* **What the exercise asks**
Rewrite every line of the listing below as a Markdown table with two columns, Row and Line, skipping blank lines.

Dataset excerpts
________________________
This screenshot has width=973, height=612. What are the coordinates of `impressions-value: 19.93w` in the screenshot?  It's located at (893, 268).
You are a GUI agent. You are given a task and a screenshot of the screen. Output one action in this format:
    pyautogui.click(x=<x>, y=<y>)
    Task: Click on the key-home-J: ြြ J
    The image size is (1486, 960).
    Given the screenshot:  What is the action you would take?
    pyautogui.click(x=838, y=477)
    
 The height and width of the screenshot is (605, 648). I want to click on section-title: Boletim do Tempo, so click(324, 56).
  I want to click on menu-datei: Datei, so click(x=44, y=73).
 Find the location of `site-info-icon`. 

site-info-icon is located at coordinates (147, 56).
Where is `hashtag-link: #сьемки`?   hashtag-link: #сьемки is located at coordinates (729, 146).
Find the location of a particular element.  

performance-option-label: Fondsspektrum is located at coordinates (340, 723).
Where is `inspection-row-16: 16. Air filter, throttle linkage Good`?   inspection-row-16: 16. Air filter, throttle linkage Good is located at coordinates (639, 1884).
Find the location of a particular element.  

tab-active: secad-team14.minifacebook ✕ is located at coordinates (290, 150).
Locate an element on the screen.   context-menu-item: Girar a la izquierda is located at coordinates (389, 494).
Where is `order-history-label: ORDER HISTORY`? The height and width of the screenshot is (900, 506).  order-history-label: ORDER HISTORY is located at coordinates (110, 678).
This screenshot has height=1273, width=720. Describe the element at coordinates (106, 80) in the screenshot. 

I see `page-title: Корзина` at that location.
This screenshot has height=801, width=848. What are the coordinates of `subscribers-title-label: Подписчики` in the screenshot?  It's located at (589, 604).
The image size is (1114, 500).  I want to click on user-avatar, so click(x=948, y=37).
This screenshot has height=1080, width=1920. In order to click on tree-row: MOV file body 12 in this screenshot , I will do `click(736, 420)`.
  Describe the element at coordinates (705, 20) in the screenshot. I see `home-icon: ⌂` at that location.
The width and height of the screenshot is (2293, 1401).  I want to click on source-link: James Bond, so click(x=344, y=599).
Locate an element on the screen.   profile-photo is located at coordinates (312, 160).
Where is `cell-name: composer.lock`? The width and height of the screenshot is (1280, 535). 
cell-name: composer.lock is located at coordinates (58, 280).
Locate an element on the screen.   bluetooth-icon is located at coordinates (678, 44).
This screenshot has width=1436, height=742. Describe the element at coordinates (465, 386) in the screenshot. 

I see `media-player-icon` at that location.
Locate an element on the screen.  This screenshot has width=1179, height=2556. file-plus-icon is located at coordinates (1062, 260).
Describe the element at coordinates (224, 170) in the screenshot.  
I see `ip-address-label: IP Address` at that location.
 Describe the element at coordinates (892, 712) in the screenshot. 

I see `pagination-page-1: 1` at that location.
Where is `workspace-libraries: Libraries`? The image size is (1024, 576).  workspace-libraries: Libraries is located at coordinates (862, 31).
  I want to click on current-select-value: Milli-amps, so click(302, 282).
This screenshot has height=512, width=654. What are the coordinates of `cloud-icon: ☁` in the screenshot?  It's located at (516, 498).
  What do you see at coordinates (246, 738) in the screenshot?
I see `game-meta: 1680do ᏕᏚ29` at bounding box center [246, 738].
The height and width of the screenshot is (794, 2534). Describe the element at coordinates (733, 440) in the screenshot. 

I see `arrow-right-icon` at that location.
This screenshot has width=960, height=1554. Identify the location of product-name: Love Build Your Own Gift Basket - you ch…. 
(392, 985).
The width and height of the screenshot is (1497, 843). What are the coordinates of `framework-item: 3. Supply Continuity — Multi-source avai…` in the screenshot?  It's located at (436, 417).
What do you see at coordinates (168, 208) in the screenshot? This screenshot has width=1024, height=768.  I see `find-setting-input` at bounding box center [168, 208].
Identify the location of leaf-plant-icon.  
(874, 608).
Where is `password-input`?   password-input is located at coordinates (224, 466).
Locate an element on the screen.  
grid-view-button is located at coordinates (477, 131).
________________________
* **Completed exercise**
| Row | Line |
|---|---|
| 1 | This screenshot has width=973, height=612. What are the coordinates of `impressions-value: 19.93w` in the screenshot?  It's located at (893, 268). |
| 2 | You are a GUI agent. You are given a task and a screenshot of the screen. Output one action in this format: |
| 3 |     pyautogui.click(x=<x>, y=<y>) |
| 4 |     Task: Click on the key-home-J: ြြ J |
| 5 |     The image size is (1486, 960). |
| 6 |     Given the screenshot:  What is the action you would take? |
| 7 |     pyautogui.click(x=838, y=477) |
| 8 |  The height and width of the screenshot is (605, 648). I want to click on section-title: Boletim do Tempo, so click(324, 56). |
| 9 |   I want to click on menu-datei: Datei, so click(x=44, y=73). |
| 10 |  Find the location of `site-info-icon`.  |
| 11 | site-info-icon is located at coordinates (147, 56). |
| 12 | Where is `hashtag-link: #сьемки`?   hashtag-link: #сьемки is located at coordinates (729, 146). |
| 13 | Find the location of a particular element.   |
| 14 | performance-option-label: Fondsspektrum is located at coordinates (340, 723). |
| 15 | Where is `inspection-row-16: 16. Air filter, throttle linkage Good`?   inspection-row-16: 16. Air filter, throttle linkage Good is located at coordinates (639, 1884). |
| 16 | Find the location of a particular element.   |
| 17 | tab-active: secad-team14.minifacebook ✕ is located at coordinates (290, 150). |
| 18 | Locate an element on the screen.   context-menu-item: Girar a la izquierda is located at coordinates (389, 494). |
| 19 | Where is `order-history-label: ORDER HISTORY`? The height and width of the screenshot is (900, 506).  order-history-label: ORDER HISTORY is located at coordinates (110, 678). |
| 20 | This screenshot has height=1273, width=720. Describe the element at coordinates (106, 80) in the screenshot.  |
| 21 | I see `page-title: Корзина` at that location. |
| 22 | This screenshot has height=801, width=848. What are the coordinates of `subscribers-title-label: Подписчики` in the screenshot?  It's located at (589, 604). |
| 23 | The image size is (1114, 500).  I want to click on user-avatar, so click(x=948, y=37). |
| 24 | This screenshot has height=1080, width=1920. In order to click on tree-row: MOV file body 12 in this screenshot , I will do `click(736, 420)`. |
| 25 |   Describe the element at coordinates (705, 20) in the screenshot. I see `home-icon: ⌂` at that location. |
| 26 | The width and height of the screenshot is (2293, 1401).  I want to click on source-link: James Bond, so click(x=344, y=599). |
| 27 | Locate an element on the screen.   profile-photo is located at coordinates (312, 160). |
| 28 | Where is `cell-name: composer.lock`? The width and height of the screenshot is (1280, 535).  |
| 29 | cell-name: composer.lock is located at coordinates (58, 280). |
| 30 | Locate an element on the screen.   bluetooth-icon is located at coordinates (678, 44). |
| 31 | This screenshot has width=1436, height=742. Describe the element at coordinates (465, 386) in the screenshot.  |
| 32 | I see `media-player-icon` at that location. |
| 33 | Locate an element on the screen.  This screenshot has width=1179, height=2556. file-plus-icon is located at coordinates (1062, 260). |
| 34 | Describe the element at coordinates (224, 170) in the screenshot.   |
| 35 | I see `ip-address-label: IP Address` at that location. |
| 36 |  Describe the element at coordinates (892, 712) in the screenshot.  |
| 37 | I see `pagination-page-1: 1` at that location. |
| 38 | Where is `workspace-libraries: Libraries`? The image size is (1024, 576).  workspace-libraries: Libraries is located at coordinates (862, 31). |
| 39 |   I want to click on current-select-value: Milli-amps, so click(302, 282). |
| 40 | This screenshot has height=512, width=654. What are the coordinates of `cloud-icon: ☁` in the screenshot?  It's located at (516, 498). |
| 41 |   What do you see at coordinates (246, 738) in the screenshot? |
| 42 | I see `game-meta: 1680do ᏕᏚ29` at bounding box center [246, 738]. |
| 43 | The height and width of the screenshot is (794, 2534). Describe the element at coordinates (733, 440) in the screenshot.  |
| 44 | I see `arrow-right-icon` at that location. |
| 45 | This screenshot has width=960, height=1554. Identify the location of product-name: Love Build Your Own Gift Basket - you ch….  |
| 46 | (392, 985). |
| 47 | The width and height of the screenshot is (1497, 843). What are the coordinates of `framework-item: 3. Supply Continuity — Multi-source avai…` in the screenshot?  It's located at (436, 417). |
| 48 | What do you see at coordinates (168, 208) in the screenshot? This screenshot has width=1024, height=768.  I see `find-setting-input` at bounding box center [168, 208]. |
| 49 | Identify the location of leaf-plant-icon.   |
| 50 | (874, 608). |
| 51 | Where is `password-input`?   password-input is located at coordinates (224, 466). |
| 52 | Locate an element on the screen.   |
| 53 | grid-view-button is located at coordinates (477, 131). |